3- Davacının temyiz itirazlarına gelince;
Kişilik hakları hukuka aykırı olarak saldırıya uğrayan kimse manevi tazminata hükmedilmesini isteyebilir. Hakim manevi tazminatın miktarını tayin ederken saldırı teşkil eden eylem ve olayın özelliği yanında tarafların kusur oranını, sıfatını, işgal ettikleri makamı ve diğer sosyal ve ekonomik durumlarını da dikkate almalıdır. Miktarın belirlenmesinde her olaya göre değişebilecek özel hal ve şartların bulunacağı da gözetilerek takdir hakkını etkileyecek nedenleri karar yerinde objektif olarak göstermelidir. Çünkü Kanunun takdir hakkı verdiği hususlarda hakimin hak ve nisfetle hüküm vereceği Medeni Kanun’un 4. maddesinde belirtilmiştir. Hükmedilecek bu para, zarara uğrayanda manevi huzuru doğurmayı gerçekleştirecek tazminata benzer bir fonksiyonu olan özgün bir nitelik taşır. Bir ceza olmadığı gibi mamelek hukukuna ilişkin zararın karşılanmasını da amaç edinmemiştir. O halde bu tazminatın sınırı onun amacına göre belirlenmelidir. Takdir edilecek miktar, mevcut halde elde edilmek istenilen tatmin duygusunun etkisine ulaşmak için gerekli olan kadar olmalıdır.

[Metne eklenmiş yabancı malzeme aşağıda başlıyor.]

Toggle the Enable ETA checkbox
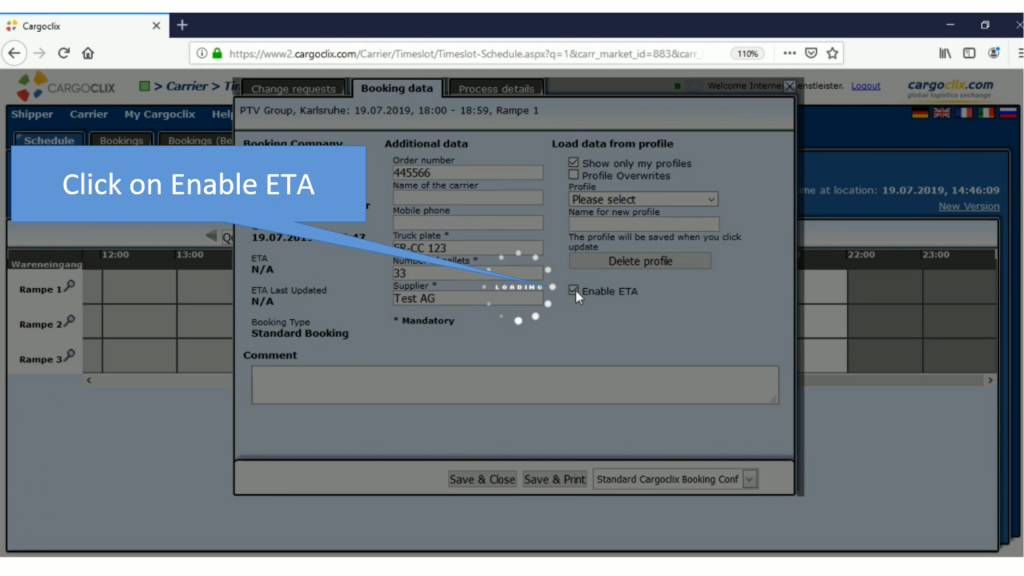point(574,291)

Davaya konu olan yazıda, davacı için kullanılan sözler ve yukarıdaki ilkeler gözetildiğinde hüküm altına alınan miktarı azdır. Daha üst düzeyde tazminata hükmedilmek üzere karar bozulmalıdır.
SONUÇ : Temyiz olunan kararın ( 2) sayılı bentte gösterilen nedenle davalı yararına, ( 3) sayılı bentte gösterilen nedenle davacı yararına ( BOZULMASINA), davalının diğer temyiz itirazlarının ilk bentteki nedenlerle reddine ve peşin alman harçların istek halinde geri verilmesine, 8.2.2001 gününde oybirliğiyle karar verildi.